__ESTRATTO DELLA FONTE__
L'economia della Santa Sede era nel caos e il Papa se ne è accorto fin dall'inizio: la riforma è stata fatta e ora il Vaticano è riconosciuto dalle autorità dell'Unione Europea. Ora c'è finalmente un ministero dell'Economia e la maggioranza dei funzionari sono laici, e questo indica dove sta andando il Papa.

La Chiesa non sarà più la stessa dopo Francesco, il Papa che finalmente ha preso sul serio il Concilio Vaticano II. È un Papa che i cardinali sapevano chi fosse quando lo hanno eletto, perché cercato come necessario per il cambiamento, anche se ora alcuni lo respingono per aver preso l'incarico "troppo" sul serio. 

Ha avviato un processo di cambiamento evangelico che è di vasta portata e ha i suoi costi. Ha aperto le finestre della Chiesa perché entri il vento dello Spirito Santo, che la rende ospedale da campo, Chiesa in uscita verso le periferie, luogo di incontro per tutti. Perché "essere cattolico", prima di ogni proclamata ortodossia, è rendersi conto che nella Chiesa c'è posto per tutti.

__DATI DISPONIBILI__
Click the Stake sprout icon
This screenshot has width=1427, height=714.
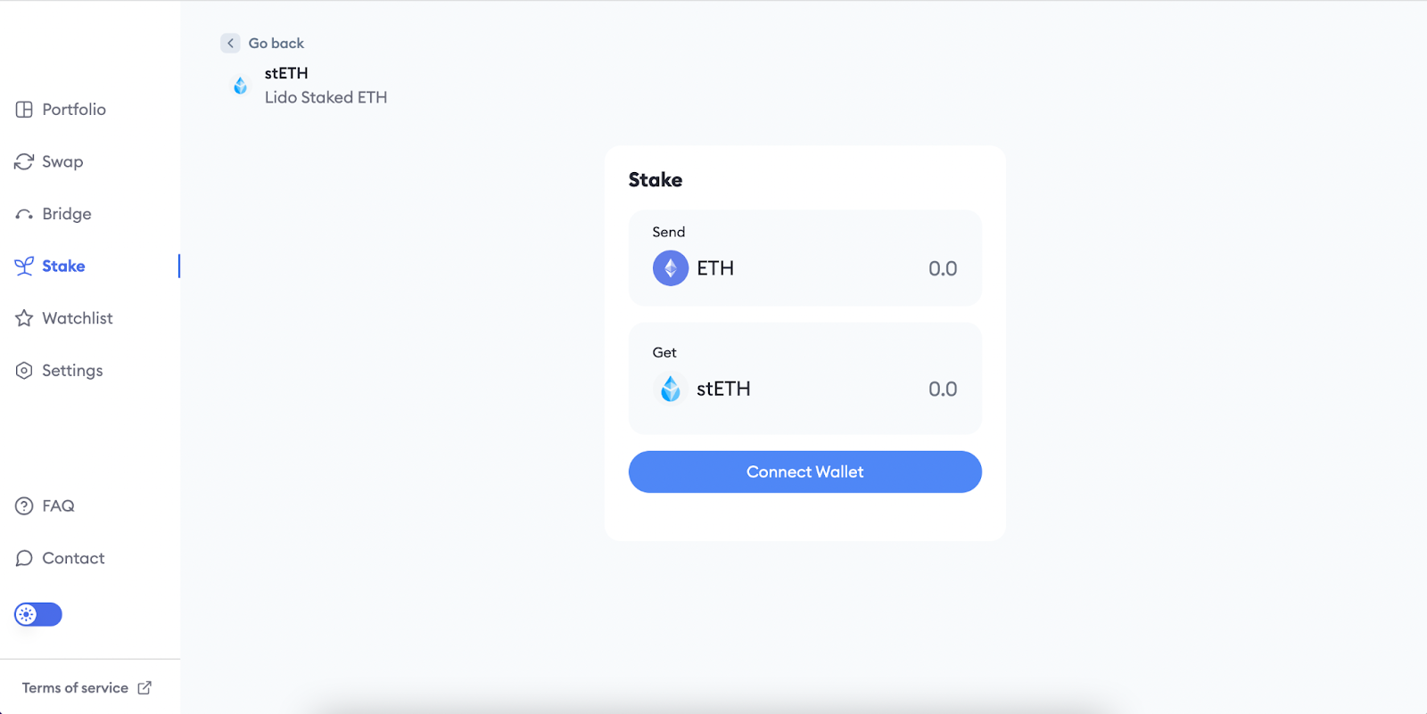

__COMPITO__
Trascrivi senza modifiche il tratto del testo su papa Francesco che va da "La Chiesa non" fino a "posto per tutti.".

__SOLUZIONE__
La Chiesa non sarà più la stessa dopo Francesco, il Papa che finalmente ha preso sul serio il Concilio Vaticano II. È un Papa che i cardinali sapevano chi fosse quando lo hanno eletto, perché cercato come necessario per il cambiamento, anche se ora alcuni lo respingono per aver preso l'incarico "troppo" sul serio. 

Ha avviato un processo di cambiamento evangelico che è di vasta portata e ha i suoi costi. Ha aperto le finestre della Chiesa perché entri il vento dello Spirito Santo, che la rende ospedale da campo, Chiesa in uscita verso le periferie, luogo di incontro per tutti. Perché "essere cattolico", prima di ogni proclamata ortodossia, è rendersi conto che nella Chiesa c'è posto per tutti.